A COOT in need of friends, or even love, was seen pottering around the Browns River at Kingston during the late summer, attracting attention from local residents worried about its lonely plight.
The Eurasian coot usually goes about its business in sheltered watercourses unnoticed and I was touched when I received an email from a Kingston Beach couple telling me all about the visitor to the stretch of river near their home.
The coot did not have a partner and at times was seen hanging out with wood ducks, which are common on the river and in adjoining parkland.
Coots are not uncommon in Tasmania but I was interested to read in R.H.Green’s book “Fauna of Tasmania – Birds” that they do not usually breed in the state, and coots fluctuate in numbers in Tasmania as part of a great nomadic movement across Bass Strait.
They are clearly more common on the mainland where the warmer climate produces more of their main source of food, aquatic vegetation.
I must say that during the 12 years I have lived in Tasmania I’ve never paid much attention to coots, partly because they are common in my native Britain and I prefer to watch the local members of the family, namely the endemic Tasmanian native-hen and the purple swamphen.
And so, when I received a request for information on coots I felt a little guilty for not knowing much about them in the Australia, especially as I had watched coots just a few weeks previously while on holiday in London.
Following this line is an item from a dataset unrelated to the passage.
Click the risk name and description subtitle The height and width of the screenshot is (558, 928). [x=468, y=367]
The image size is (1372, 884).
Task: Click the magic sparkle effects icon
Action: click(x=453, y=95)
With one of the coldest winters in recent years gripping the British capital in ice and snow, coots were one of the few species of waterbird that had remained in the capital’s parks, where they could still find open patches of water at the centre of ornamental lakes.
The coot on the Browns River had no such problems, of course, and was content to paddle around the larger stretches of the river, diving for food growing on the riverbed.
The Eurasian coot – which as its name suggests is found right across Europe and Asia, and into Papua New Guinea and Australia – is a curious creature that more resembles a duck than its other family members, which tend to be land based. And it carries a name as curious as its behaviour, the term “coot” having nothing to do with the definition in my urban dictionary of a gumpy old man, but having its root in Medieval Dutch, the original meaning becoming lost over time.
The species is also called the bald coot, in reference to the white beak and frontal head-shield it carries atop a rounded, neat matt-black body. Although sometimes confused with ducks, the coot does not have webbed feet but all the same its toes have broad, lateral lobes to aid swimming.
When it comes to shore the coot can sometimes be seen in association with the dusky moorhen, which is similar in size but has a dark plumage and, in the males, a red frontal head-shield. The swamphen, also called the bald coot in Tasmania because of the red-shield on its purple body, and native-hen are considerably bigger.
Looking at them together it is interesting to note how members of one family of waterbirds, in this case the rails, can carve a niche for themselves without competing with each other for food. The coot chooses open water, the moorhen the water’s edge and the native-hen and swamhen go in search of food further afield, sometimes in paddock and pasture.
As to the query from the Kingston Beach residents of how the coot came to be there, I can only surmise that it was travelling along the coast and suddenly came across a habitat of open water, not too deep for it to dive for vegetation, that suited it and it was happy to stay before a migratory urge moved it on.
Birds, being highly mobile, come and go all the time and it is part of the excitement of bird-watching that you never know what you will stumble upon on your next outing or, indeed, you will see just looking out of the window at home. Like a coot looking for love in a cold climate.